## ЗАДАНИЕ
Ответьте по фрагменту о Пушкине и Радищеве:
(a) Каким годом помечен личный экземпляр «Путешествия», принадлежавший Пушкину?
(b) После указа какого императора дела Тайной канцелярии стали продавать всем желающим?
(c) Какую сумму заплатил Пушкин за свой экземпляр?

## ФРАГМЕНТ ТЕКСТА

И все же цензурные рогатки оказались лишь внешними препятствиями, пусть и непреодолимыми (в 1836 году). Важно другое – Пушкину пришлось столкнуться по меньшей мере с двумя очень сложными проблемами: во-первых, он неизбежно создавал о Радищеве свой, пушкинский, миф, который в силу ряда причин, и прежде всего отсутствия материалов о Радищеве в читательской среде, должен был быть принят на веру, подобно синоптическим евангелическим текстам. Во-вторых, Пушкину неизбежно пришлось мифологизировать и себя – создать свою личную, законопослушную и в этом убедительную маску, которая не делала ему «особенной чести»...

*   *   *

Неискушенного читателя статья обескураживает: уничижительный тон, объявление Радищева преступником, а его книги – «весьма посредственной», -- вряд ли все это говорит об особой любви Пушкина к автору «Путешествия». Говорить-то не говорит, но...

Отношение Пушкина к Радищеву безусловно было противоречивым – как того и требует «природа поэтического мышления». Но главное в другом: заинтересованность Пушкина в Радищеве была постоянной. Иногда кажется, что дух Радищева с каким-то необъяснимым упорством преследовал Пушкина – и поэт отвечал тем, что всякий раз с такой же необъяснимой настойчивостью воскрешал это имя. Отчасти это можно назвать «иллюзией зацикленности» – едва прочитав однажды Радищева, поэт уже не может с ним расстаться; словно книга, единожды попавшая на стол, уже не убирается на полку.

Кстати, о книге. Начнем с того, что у Александра Сергеевича был свой, личный, экземпляр «Путешествия» – один из тех уцелевших, что помечены 1790 годом. Вообще, как пишет Н. Эйдельман, «материалы, собранные Пушкиным о Радищеве и «Путешествии» были плодом немалых разысканий и доказательством серьезного интереса Пушкина к радищевскому наследству. Важнейшим источником пушкинских сведений был экземпляр первого издания «Путешествия», переплетенный в красный сафьян с золотым тиснением по краям и с золотым обрезом. На оборотной стороне листа после переплетной доски рукой Пушкина написано: «Экземпляр, бывший в Тайной канцелярии, заплачен двести рублей...» В настоящее время установлено, что пушкинский экземпляр был в 1790 году в руках Екатерины II (с него часть помет царицы была перенесена на экземпляр, фигурировавший в суде)» /6/.

Существует особая магия – подобно тому как деньги к деньгам, так и книги к книгам. Скорее всего, никакой детективной истории вокруг того, как попал к Пушкину экземпляр с пометами императрицы, да еще из Тайной канцелярии, все же не было. После указа Александра I о роспуске Тайной канцелярии многие дела попросту продавались всем желающим, среди которых и оказался наш поэт. Прекрасно знавший русскую литературу, собравший ценную библиотеку, Пушкин решил присовокупить к своему собранию и Радищева.

Смущает лишь цена – 200 рублей – достаточно высокая по тем временам. Пушкин шел на эту трату сознательно, уже будучи знаком с «Путешествием» – знал, что именно он покупает. Причем, даже несмотря на то, что экземпляр из Тайной канцелярии – явный раритет, было бы грубейшей ошибкой ограничиваться лишь библиофильством – Радищев Пушкину был нужен не сафьяном и не обрезом.

## ИСХОДНЫЕ ДАННЫЕ
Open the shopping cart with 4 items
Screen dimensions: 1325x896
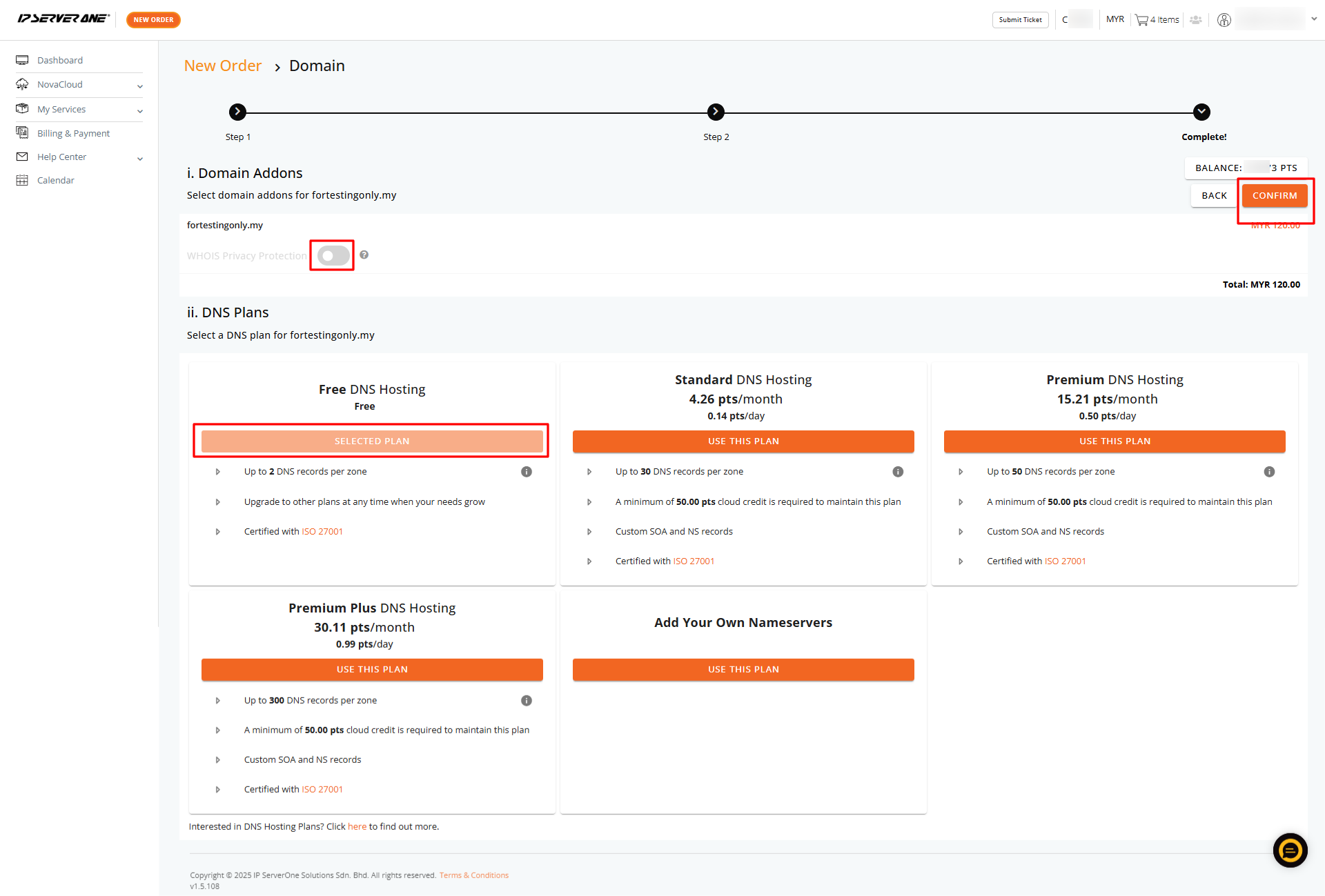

## ОТВЕТ
(a) 1790 годом.
(b) Александра I.
(c) 200 рублей.